**Document passage**:
Powerful even for thickness inspections of tunnels and dams! On-site verification of structures with AR heat maps

Table of contents

• Introduction

• What is an AR heat map

• Challenges of conventional thickness inspections

• How AR heat maps work and preparation

• Use of AR heat maps for tunnel thickness inspections

• Use of AR heat maps for dam thickness inspections

• Benefits of introducing AR heat maps

• Simple surveying with LRTK

• FAQ

Introduction

In civil engineering and construction, thickness inspections of large structures such as tunnels and dams are an indispensable process for ensuring safety and quality. This work confirms whether concrete lining or the structural body thickness meets the design, but conventional methods have required considerable effort and time from measurement through evaluation. Recently, an advanced technology called an AR heat map has appeared in the field of thickness inspections, attracting attention as a revolutionary method that can visualize the condition of structures on site.

By using AR (Augmented Reality) heat map display, you can instantly see which parts of a tunnel inner wall or dam face are under-thickness or over-thickness. Inspection tasks that traditionally required comparing drawings and numerical data and marking on site can, with AR heat maps, be confirmed by overlaying the visualization on the actual object through a smartphone or tablet screen, enabling intuitive and speedy on-site responses. This article explains the overview and benefits of using AR heat maps for thickness inspections, and concludes by introducing LRTK, a simple surveying solution that makes it easy to adopt such advanced technologies.

**Provided records**:
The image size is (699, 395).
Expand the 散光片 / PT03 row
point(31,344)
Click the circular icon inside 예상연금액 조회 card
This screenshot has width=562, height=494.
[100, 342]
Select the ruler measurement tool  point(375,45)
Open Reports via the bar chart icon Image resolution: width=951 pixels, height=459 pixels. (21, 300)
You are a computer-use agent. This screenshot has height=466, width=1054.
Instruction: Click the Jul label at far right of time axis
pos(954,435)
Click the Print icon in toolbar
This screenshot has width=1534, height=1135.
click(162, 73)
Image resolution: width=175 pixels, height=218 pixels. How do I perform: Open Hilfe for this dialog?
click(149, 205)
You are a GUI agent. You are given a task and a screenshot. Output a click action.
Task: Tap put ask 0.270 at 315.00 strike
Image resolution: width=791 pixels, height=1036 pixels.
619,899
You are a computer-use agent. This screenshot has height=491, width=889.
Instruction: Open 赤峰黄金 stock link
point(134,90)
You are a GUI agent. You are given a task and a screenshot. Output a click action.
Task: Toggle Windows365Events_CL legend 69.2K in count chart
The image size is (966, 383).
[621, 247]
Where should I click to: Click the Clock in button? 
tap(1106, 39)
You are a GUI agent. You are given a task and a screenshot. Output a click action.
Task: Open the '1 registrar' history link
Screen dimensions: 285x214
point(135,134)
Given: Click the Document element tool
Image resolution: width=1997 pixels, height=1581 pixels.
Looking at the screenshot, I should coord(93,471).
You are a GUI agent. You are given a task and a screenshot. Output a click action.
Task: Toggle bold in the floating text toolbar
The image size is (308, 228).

**Exercises**:
1. For the article above on AR heat maps for thickness inspections, say whether each statement agrees with it, answering yes or no and quoting the exact words that decide it. (a) The visualization is seen through a smartphone or tablet screen. (b) Conventional methods took little effort from measurement through evaluation. (c) The article says it will close by introducing LRTK.
2. Carry on the article above about AR heat maps for tunnel and dam thickness inspections, starting right after its introduction.

**Answers to the exercise**:
1.
(a) Yes: "overlaying the visualization on the actual object through a smartphone or tablet screen"
(b) No: "conventional methods have required considerable effort and time from measurement through evaluation"
(c) Yes: "concludes by introducing LRTK, a simple surveying solution"

2.
What is an AR heat map

An AR heat map is a technology that overlays a “heat map,” which represents measurement data as a color distribution, onto real space. First, a heat map is a chart that visualizes the distribution or differences of numerical data with a color gradient; in civil engineering it is often used to color-code deviations between as-built (completed shape) and design values. For example, if you color areas thinner than the design red and areas thicker than the design blue, you can immediately identify locations that fall outside the allowable range. Overlaying this heat map onto the actual structure using AR is what we call an “AR heat map.”

When you point a tablet or smartphone camera at a tunnel wall, the screen shows the real wall image with the thickness distribution heat map overlaid. Because you can confirm the color-coded results on site while viewing the actual object, there is no need to stare at lists of numbers or plan views to identify locations. Modern mobile devices include high-performance cameras and LiDAR sensors, and AR apps that utilize these make it possible to view heat maps on site that previously could only be seen on a PC.

Challenges of conventional thickness inspections

When thickness inspections of large structures are performed with traditional methods, the following challenges have been common.

• Time-consuming and labor-intensive: Workers measured thickness point by point using total stations or measuring rods and recorded the results on paper. Covering an entire tunnel circumference or a giant dam face takes a great deal of time, and it is not uncommon for the process from measurement to drawing comparison and judgment to take several days.

• Lack of immediacy leads to rework: Even if construction defects such as insufficient thickness exist, it was difficult to detect them on site. Problems were often only noticed after bringing data back for analysis, by which time the concrete may have already hardened or heavy equipment removed, resulting in rework such as additional construction or re-grinding at a later date.

• Dependence on experienced technicians: Judging the adequacy of concrete thickness requires the intuition and skills of experienced surveying technicians; if qualified personnel are lacking, inspections become a bottleneck. With labor shortages and an aging workforce, it is not easy to always have skilled personnel on site.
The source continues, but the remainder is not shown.